In the log above I parse the following:
Destination: 10.10.10.30:139 (note the :139 indicating an attempt to use SMB)
Payload: (Blank if not HTTP)
Below is an example of Reporting Services dashboard that refreshes every minute:(Note, I have a particular Policy that turns red in this dashboard to alert me of an important breach attempt)
What You need:
- You need an incumbent SQL Server Environment, you need Reporting Services if you want dashboards (If you have edgesight you should already have this)
- You need to be able to set up an ODBC Connection, remember if it is a 64-bit server/workstation you need to use the ODBC tool in %Systemroot%\sysWOW64
- You need to be able to set up a database connection in Reporting Services
- $245 bucks for a full version of KIWI, if you buy a Netscaler you can afford a full version of KIWI, I will cover several solutions that will make this the best $245 you have ever spent.
How to set it up:
Once you brow beat your cheap boss into spending the $245 on KIWI you perform the following steps:
Go to http://www.ctxsupport.com/forums/showthread.php?36-Parsing-Scripts-for-VPN-Data-Mining-on-AGEE and download all of the files. (Follow the instructions in the post)
Create a Database called Syslog with a username and password that has DBO privileges and create an ODBC Data Source on the server hosting KIWI for the syslog database and name it syslogd.
After renaming Netscaler.txt to Netscaler.ini go to KIWI and import the ini file.
On each rule, go to the “Write to SQL” Action and click “Create Table”
On each rule, go to the “Parse Data” Action and click “Browse” to upload the parsing script that goes with each rule. (Check all checkboxes under “Read and Write”
Once this is done you will be able to collect a ton of information that is very useful and it beats the hell out of a 90GB ASCII file or just writing everything into a single event correlation system without the ability to query on certain columns. All of the parsing scripts write the entire log to the msgtext column so you still have the original log if there is every any questions. Being able to parse key information in a specific column will give you a considerably higher level of agility when searching for information about a particular user, IP Address, destination or Security Policy.

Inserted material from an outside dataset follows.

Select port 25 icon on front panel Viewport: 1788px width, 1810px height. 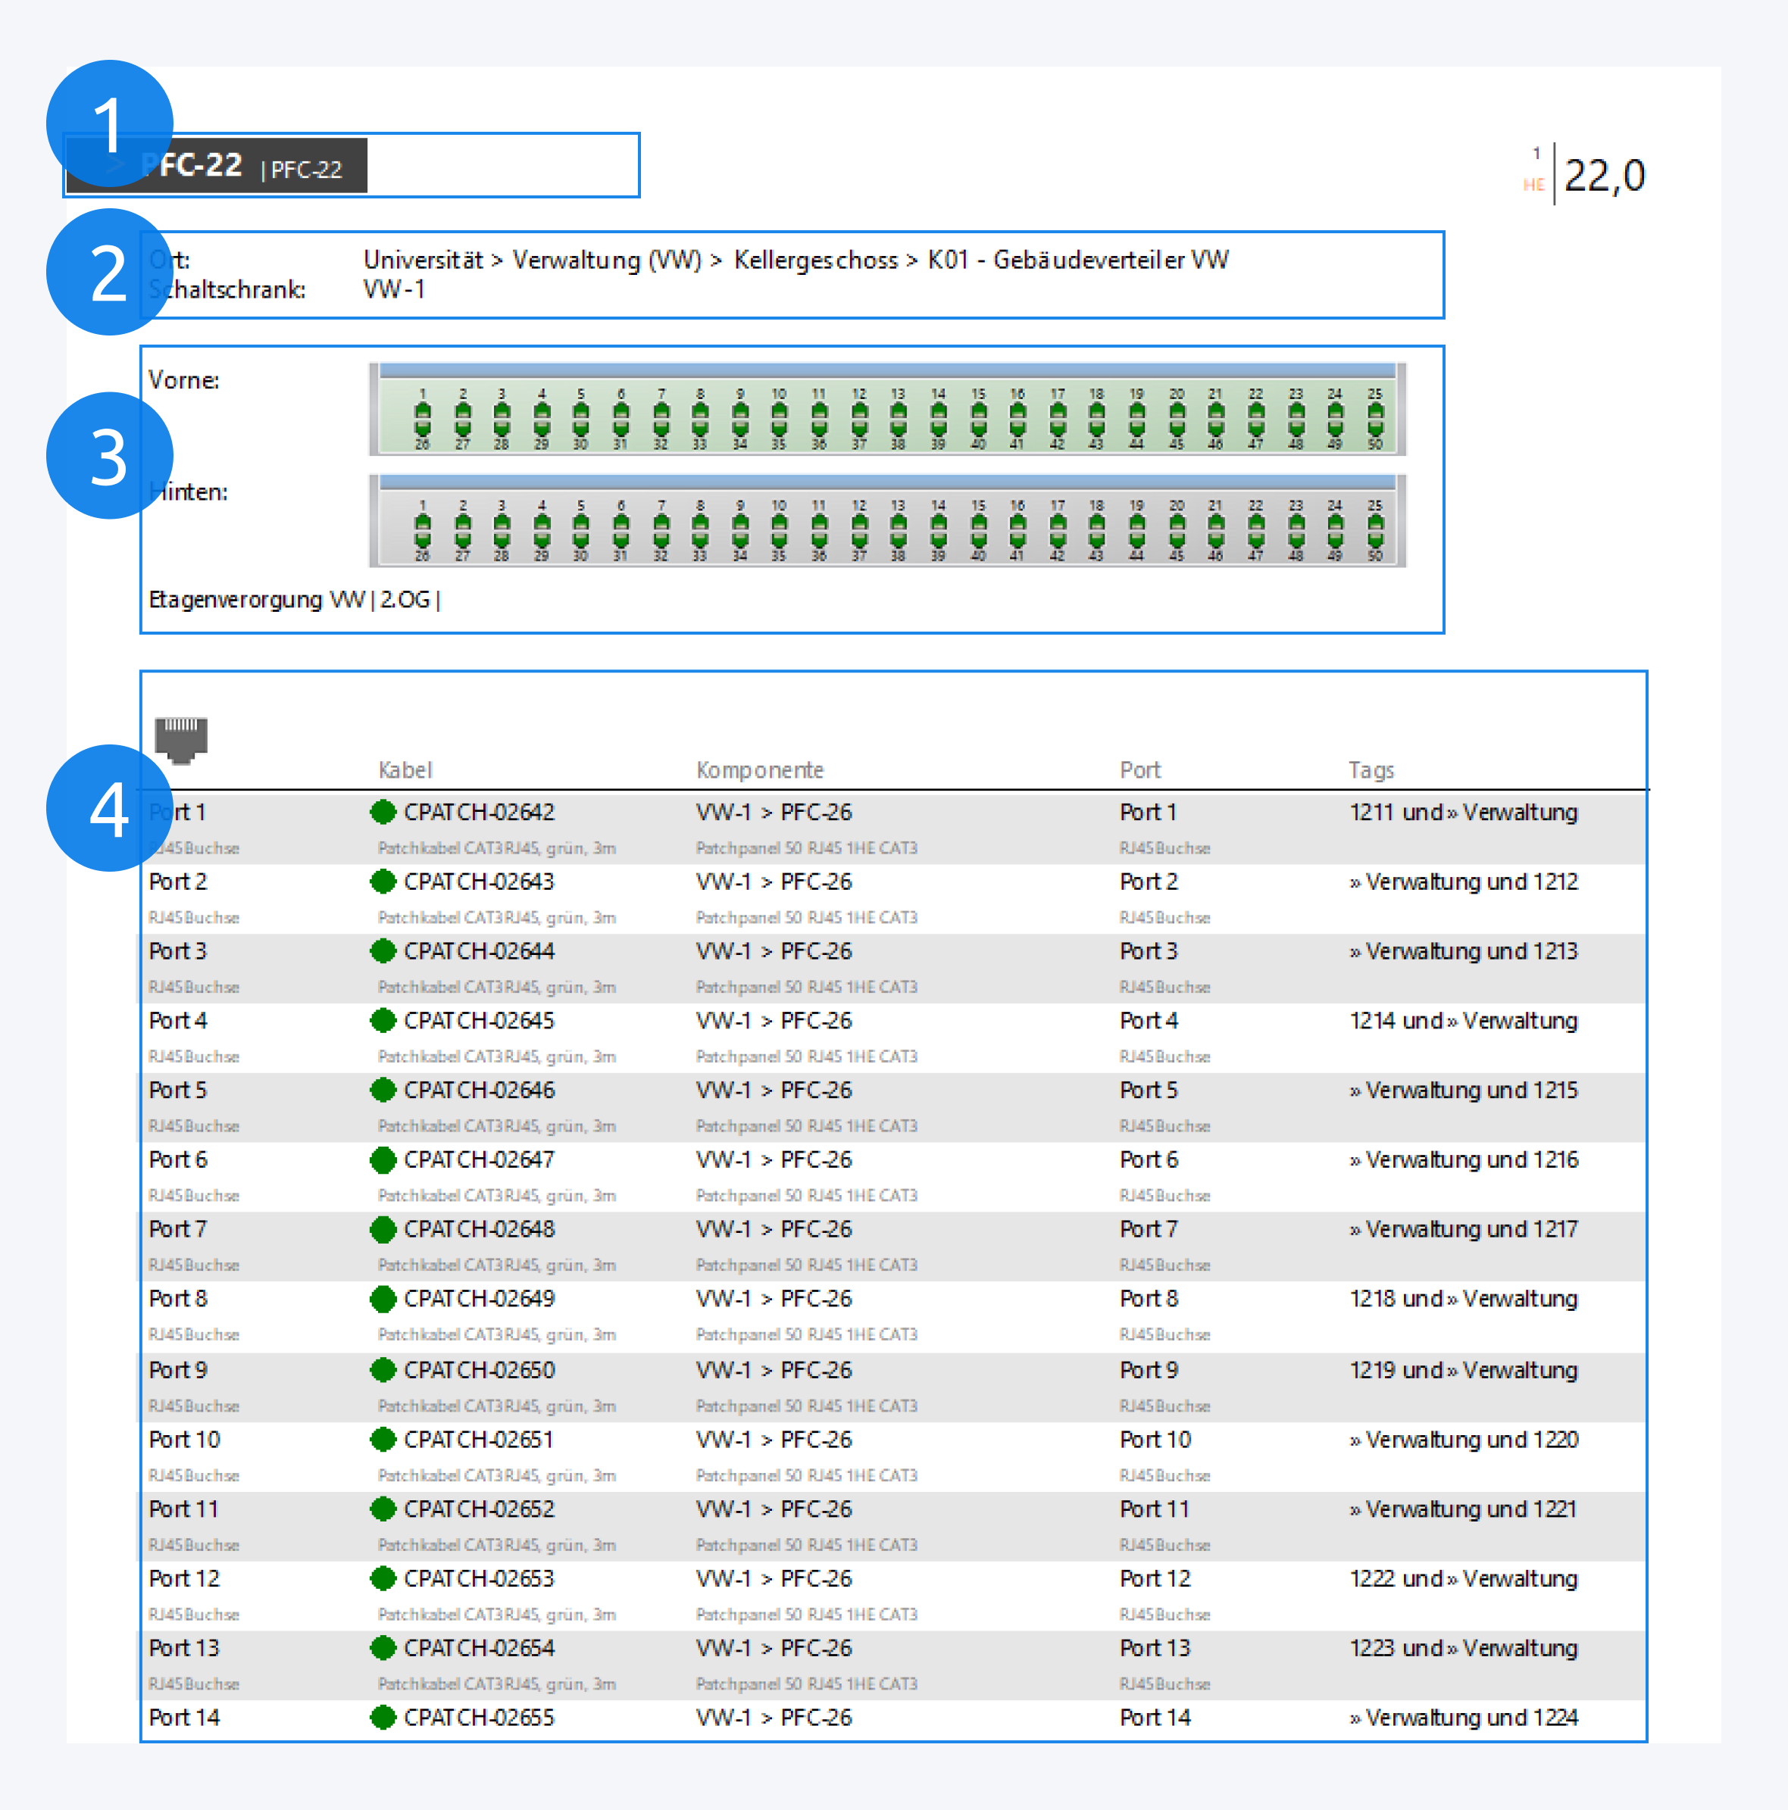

If there is a worm that is sending a particular payload over http, you are one query away from finding out every infected IP Address. If an auditor asks you how many users have accessed a sensitive server you are a query away from providing that information. I will supplement this post with a video of the entire setup from start to finish on citrix.utipu.com within the next two weeks (Hopefullly).
Also, I tried this in a home based lab (I cannot use my logs from work) so please, if you have any issues getting it to work, let me know so I can set up better instructions. And keep in mind, I have not looked at this with ICAPROXY logs, I am hoping to do that ASAP, there may be a supplement to this that includes a different script and maybe a different table for ICAPROXY logs. I am waiting on an enhancement request before I tackle ICAProxy logs (They will come across as “SSLVPN” but the log does look different than standard VPN logs).
And most importantly, I am not a Developer, I am a poor-man’s DBA and am a marginal scripter at best, if you can write a better parsing script please let me know!!